Mushroom Ricotta Pasta with toasted breadcrumbs

(from castro15’s recipe box)

Categories: Pasta

Ingredients

  • 8 oz. Campanelle Pasta
  • 8 oz. Cremini Mushrooms
  • 1 Shallot
  • 2 Garlic Cloves
  • 3 Thyme Sprigs
  • 1/4 cup Panko Breadcrumbs
  • 3 fl. oz. White Cooking Wine
  • 4 fl. oz. Light Cream
  • 4 oz. Ricotta
  • 1 oz. Grated Parmesan Cheese

Directions

  1. Bring a medium pot of lightly salted water to a boil.

  2. Once water is boiling, add pasta and cook until al dente, 7-9 minutes. Reserve ½ cup pasta water. Drain pasta in a colander and set aside. While pasta boils, prepare ingredients.

  3. Cut mushrooms into ¼" slices. Peel and mince shallot. Mince garlic. Stem thyme. Place a large non-stick pan over medium heat and add 1 tsp. olive oil.
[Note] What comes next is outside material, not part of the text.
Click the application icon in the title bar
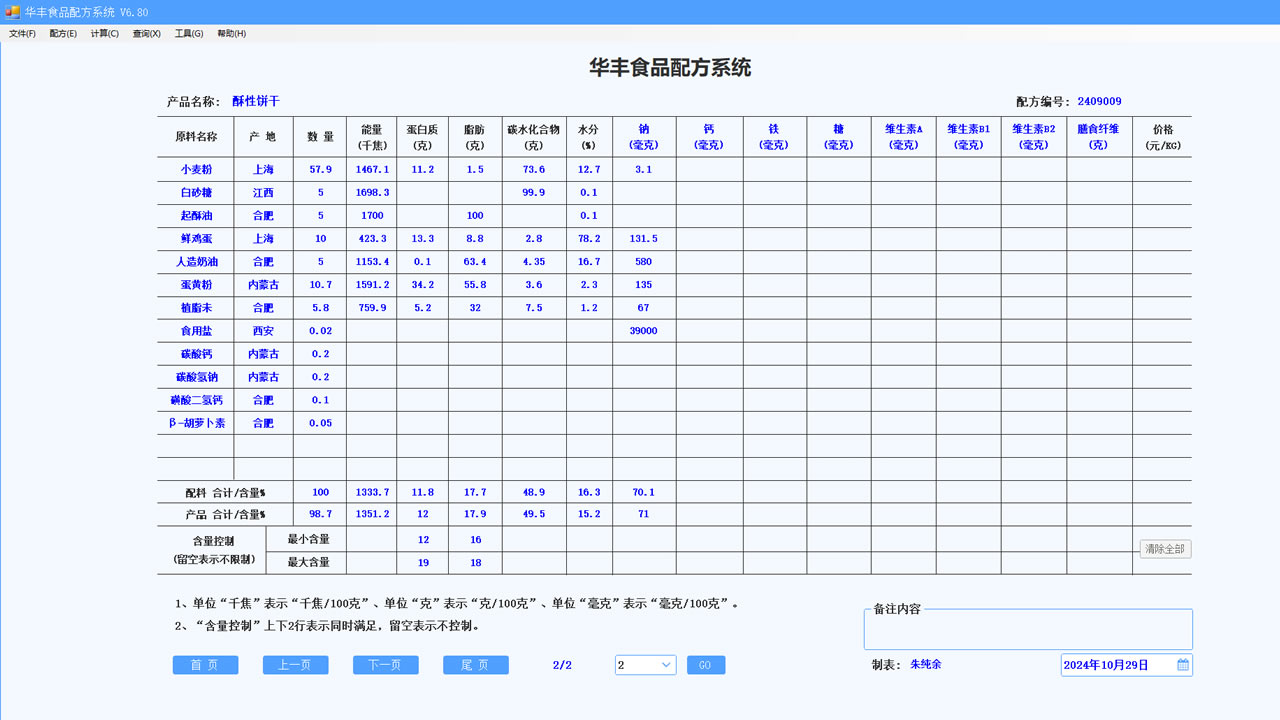The image size is (1280, 720). tap(11, 11)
Add panko to hot pan and stir constantly until browned, 1-2 minutes. Transfer panko to a plate or small bowl. Wipe pan clean and reserve.
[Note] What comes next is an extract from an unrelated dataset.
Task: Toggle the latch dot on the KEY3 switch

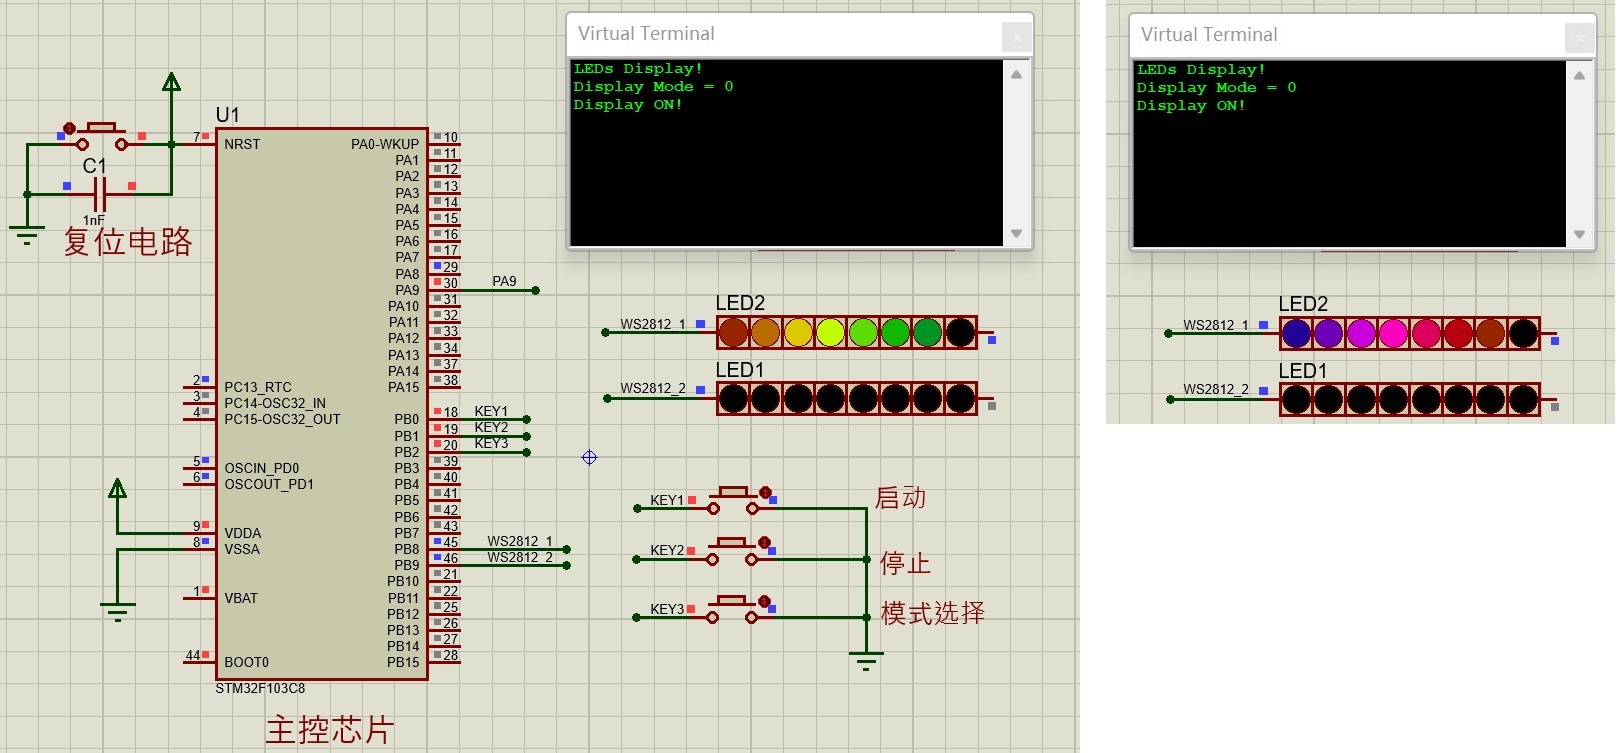Action: [764, 601]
  4. Return pan used to toast panko to medium-high heat and add 1 tsp. olive oil. Add mushrooms to hot pan and stir occasionally are browned, 3-5 minutes. Transfer mushrooms to a plate and season with a pinch of salt. Reserve pan; no need to wipe clean.
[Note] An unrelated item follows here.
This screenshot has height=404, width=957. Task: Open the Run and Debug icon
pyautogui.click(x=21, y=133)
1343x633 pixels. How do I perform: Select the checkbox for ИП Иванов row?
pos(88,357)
  5. Return pan used to cook mushrooms to medium-high heat and add 1 tsp. olive oil. Add shallot, garlic, and thyme (reserve a pinch for garnish) to hot pan and cook 30-60 seconds. Add white wine and cook until almost evaporated, 30-60 seconds. Add cream, ricotta, reserved pasta water, and half the Parmesan (reserve remaining for garnish). Stir together and bring to a simmer. Stir often until slightly thickened, 1-2 minutes. Season with ½ tsp. salt. Remove from burner.

  6. Gently fold mushrooms and pasta into sauce. Plate dish as pictured on front of card, garnishing with remaining Parmesan, reserved thyme, and toasted breadcrumbs. Bon appétit!